Faust – A language for audio applications and plugins - jarmitage
https://github.com/grame-cncm/faust
======
veli_joza
I've used Faust quite a bit few months ago. It's very powerful and expressive,
and targeting many different systems/platforms is no problem. I have used
generated C code on bare-metal ARM Cortex M4F platform, which is some distance
away of original scope of Faust project. It was fairly easy to do. The
documentation is also well written and comprehensive, it gives you very nice
introduction into functional languages, time-domain DSP, as well as
explanation of some common applications (pitch detector, panner...).

Two downsides I noticed (maybe they are fixed in the mean time?) are error
messages and block composition. Because of the way Faust compiler works, error
messages are long and not very meaningful. Some expressions are merged and
simplified before error is triggered, so it's difficult correlate the
expression in error output with your source code.

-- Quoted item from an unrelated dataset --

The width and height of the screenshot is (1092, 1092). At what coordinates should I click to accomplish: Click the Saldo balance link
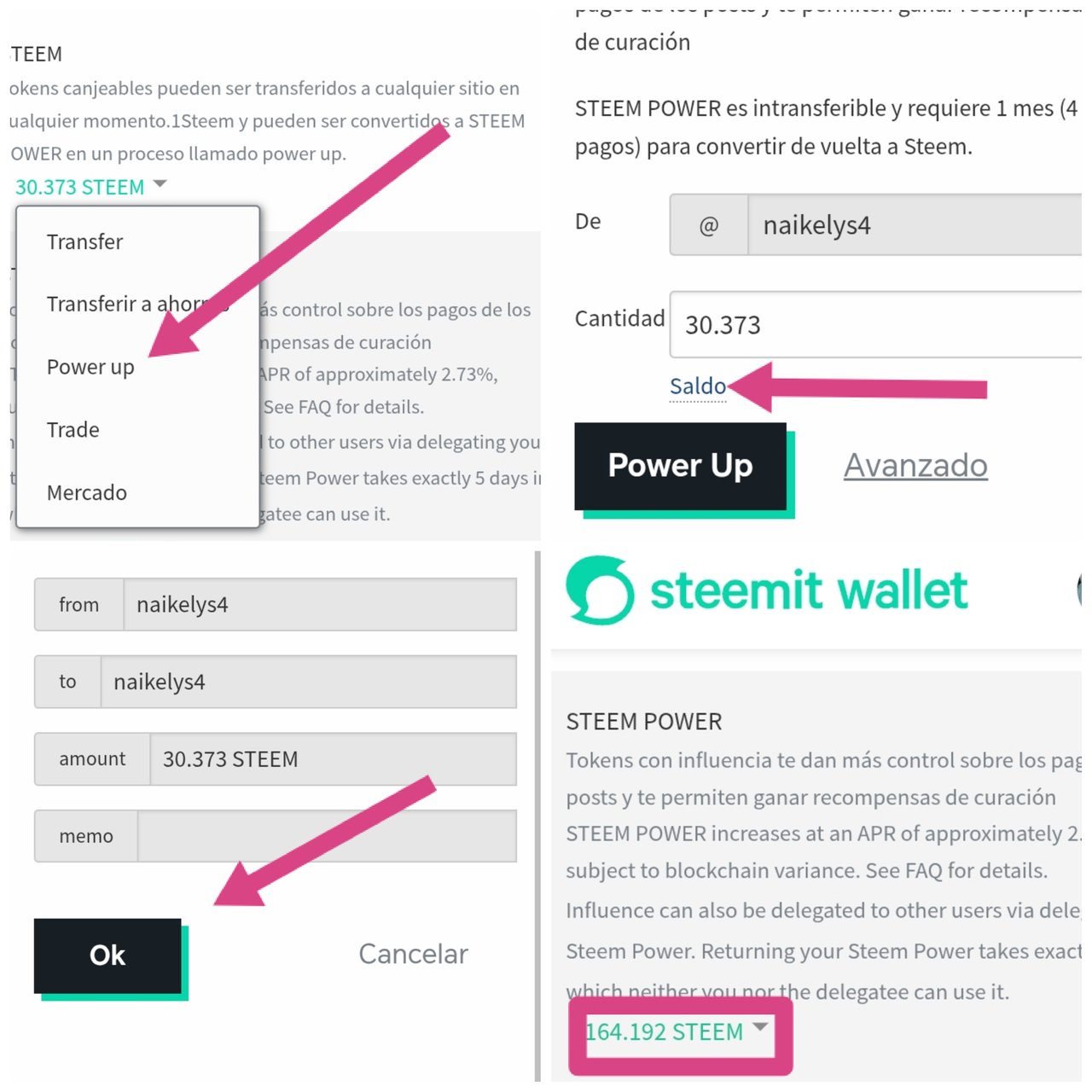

The other problem is that once you have the basic blocks and want to merge
them into complex system, the syntax suddenly gets in your way. You have to
introduce dummy wires in some blocks just to get signal to its destination.
The compiler can output graphical representation of code, but it would
sometimes be much easier to use visual tool like the Simulink or LabView.
Perhaps this is just tooling issue, but I found language syntax to be
confusing and not scaling up properly.

------
Mizza
This looks interesting!

I make music and VSTs for fun.[0] In the past I used a framework called
SonicBirth[1], but recently I've moved to "IPlug"/"WDL-OL"[2], which seems
very professional to me in terms of capabilities. Looking forward to doing
more of this, plenty of ideas..

[0] [https://github.com/Miserlou/Autopan](https://github.com/Miserlou/Autopan)
[1] [http://sonicbirth.com/](http://sonicbirth.com/) [2]
[https://github.com/olilarkin/wdl-ol](https://github.com/olilarkin/wdl-ol)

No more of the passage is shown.